PostgreSQL supports index only scans since version 9.2 which was released in September 2013. The purpose of an index only scan is to fetch all the required values entirely from the index without visiting the table (the heap) at all. Of course that can speed up a query because avoiding to touch the heap, means reading less data and reading less data is obviously faster than reading more data.
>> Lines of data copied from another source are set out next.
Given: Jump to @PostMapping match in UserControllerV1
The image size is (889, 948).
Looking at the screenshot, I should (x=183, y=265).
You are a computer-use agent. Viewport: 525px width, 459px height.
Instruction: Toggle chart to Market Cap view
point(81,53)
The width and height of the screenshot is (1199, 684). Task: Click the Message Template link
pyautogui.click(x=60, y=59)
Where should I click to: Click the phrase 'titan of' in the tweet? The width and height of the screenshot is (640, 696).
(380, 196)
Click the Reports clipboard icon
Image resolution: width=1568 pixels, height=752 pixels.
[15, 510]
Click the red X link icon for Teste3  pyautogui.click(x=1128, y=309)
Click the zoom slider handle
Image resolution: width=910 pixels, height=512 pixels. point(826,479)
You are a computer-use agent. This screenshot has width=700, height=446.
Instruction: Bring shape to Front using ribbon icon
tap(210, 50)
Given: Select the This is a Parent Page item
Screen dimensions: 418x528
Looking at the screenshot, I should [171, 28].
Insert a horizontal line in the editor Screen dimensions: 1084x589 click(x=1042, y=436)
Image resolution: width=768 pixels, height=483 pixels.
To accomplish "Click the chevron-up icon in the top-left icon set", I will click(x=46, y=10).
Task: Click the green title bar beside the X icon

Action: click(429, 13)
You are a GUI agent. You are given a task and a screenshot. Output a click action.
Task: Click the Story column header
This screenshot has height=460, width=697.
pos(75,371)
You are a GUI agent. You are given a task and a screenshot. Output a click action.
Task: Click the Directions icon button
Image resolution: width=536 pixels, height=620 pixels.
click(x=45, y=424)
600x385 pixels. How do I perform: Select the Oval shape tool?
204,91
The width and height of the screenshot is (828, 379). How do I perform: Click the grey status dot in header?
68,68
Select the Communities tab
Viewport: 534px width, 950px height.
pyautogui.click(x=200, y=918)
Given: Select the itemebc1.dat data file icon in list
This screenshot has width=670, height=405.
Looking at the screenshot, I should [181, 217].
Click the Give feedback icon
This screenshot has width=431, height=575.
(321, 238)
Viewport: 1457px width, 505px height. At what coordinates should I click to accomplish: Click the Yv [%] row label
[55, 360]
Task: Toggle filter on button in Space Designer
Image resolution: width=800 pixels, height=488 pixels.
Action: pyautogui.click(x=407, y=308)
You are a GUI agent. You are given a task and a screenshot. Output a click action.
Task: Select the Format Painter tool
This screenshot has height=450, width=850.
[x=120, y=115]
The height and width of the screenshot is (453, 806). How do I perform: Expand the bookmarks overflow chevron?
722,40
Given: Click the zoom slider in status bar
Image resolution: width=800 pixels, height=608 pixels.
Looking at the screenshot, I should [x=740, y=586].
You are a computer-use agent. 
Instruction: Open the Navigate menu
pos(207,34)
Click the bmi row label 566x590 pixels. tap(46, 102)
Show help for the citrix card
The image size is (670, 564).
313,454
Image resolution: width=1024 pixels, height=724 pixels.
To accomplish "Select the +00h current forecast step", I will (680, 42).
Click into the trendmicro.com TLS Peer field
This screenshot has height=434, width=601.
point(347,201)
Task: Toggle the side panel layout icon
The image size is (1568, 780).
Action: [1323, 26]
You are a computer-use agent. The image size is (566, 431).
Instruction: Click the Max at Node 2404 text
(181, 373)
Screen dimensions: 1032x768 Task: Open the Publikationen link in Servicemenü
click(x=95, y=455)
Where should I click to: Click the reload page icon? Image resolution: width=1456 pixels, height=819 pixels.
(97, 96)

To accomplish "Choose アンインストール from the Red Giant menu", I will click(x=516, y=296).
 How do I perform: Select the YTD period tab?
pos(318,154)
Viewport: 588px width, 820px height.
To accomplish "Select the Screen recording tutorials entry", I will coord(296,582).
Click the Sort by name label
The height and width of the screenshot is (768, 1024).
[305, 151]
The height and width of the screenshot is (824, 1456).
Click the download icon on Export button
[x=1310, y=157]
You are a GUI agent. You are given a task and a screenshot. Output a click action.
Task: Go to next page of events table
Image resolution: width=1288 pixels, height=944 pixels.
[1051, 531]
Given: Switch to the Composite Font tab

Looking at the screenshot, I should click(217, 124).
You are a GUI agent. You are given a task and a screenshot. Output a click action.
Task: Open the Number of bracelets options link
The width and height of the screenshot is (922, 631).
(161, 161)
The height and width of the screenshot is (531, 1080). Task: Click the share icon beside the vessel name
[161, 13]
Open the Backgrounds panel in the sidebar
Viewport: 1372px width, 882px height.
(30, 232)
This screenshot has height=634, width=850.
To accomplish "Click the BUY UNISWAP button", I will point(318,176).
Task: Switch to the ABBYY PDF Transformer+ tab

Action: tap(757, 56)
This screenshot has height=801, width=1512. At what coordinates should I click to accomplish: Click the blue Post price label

So index only scans are a good thing but unfortunately it does not always mean that the heap is not touched.

As always, lets start by creating a sample table and populate it with some data:

postgres=# create table t1 ( a int, b int, c int );
CREATE TABLE
postgres=# insert into t1 select a.*,a.*,a.* from generate_series(1,1000000) a;
INSERT 0 1000000
postgres=# d+ t1
                                    Table "public.t1"
 Column |  Type   | Collation | Nullable | Default | Storage | Stats target | Description 
--------+---------+-----------+----------+---------+---------+--------------+-------------
 a      | integer |           |          |         | plain   |              | 
 b      | integer |           |          |         | plain   |              | 
 c      | integer |           |          |         | plain   |              | 

Without any index a query like the following one needs to read the whole table for getting the result:

postgres=# explain (analyze,buffers,costs off) select a from t1 where b = 5;
                                 QUERY PLAN                                 
----------------------------------------------------------------------------
 Gather (actual time=2.187..158.023 rows=1 loops=1)
   Workers Planned: 2
   Workers Launched: 2
   Buffers: shared hit=5406
   ->  Parallel Seq Scan on t1 (actual time=68.645..119.828 rows=0 loops=3)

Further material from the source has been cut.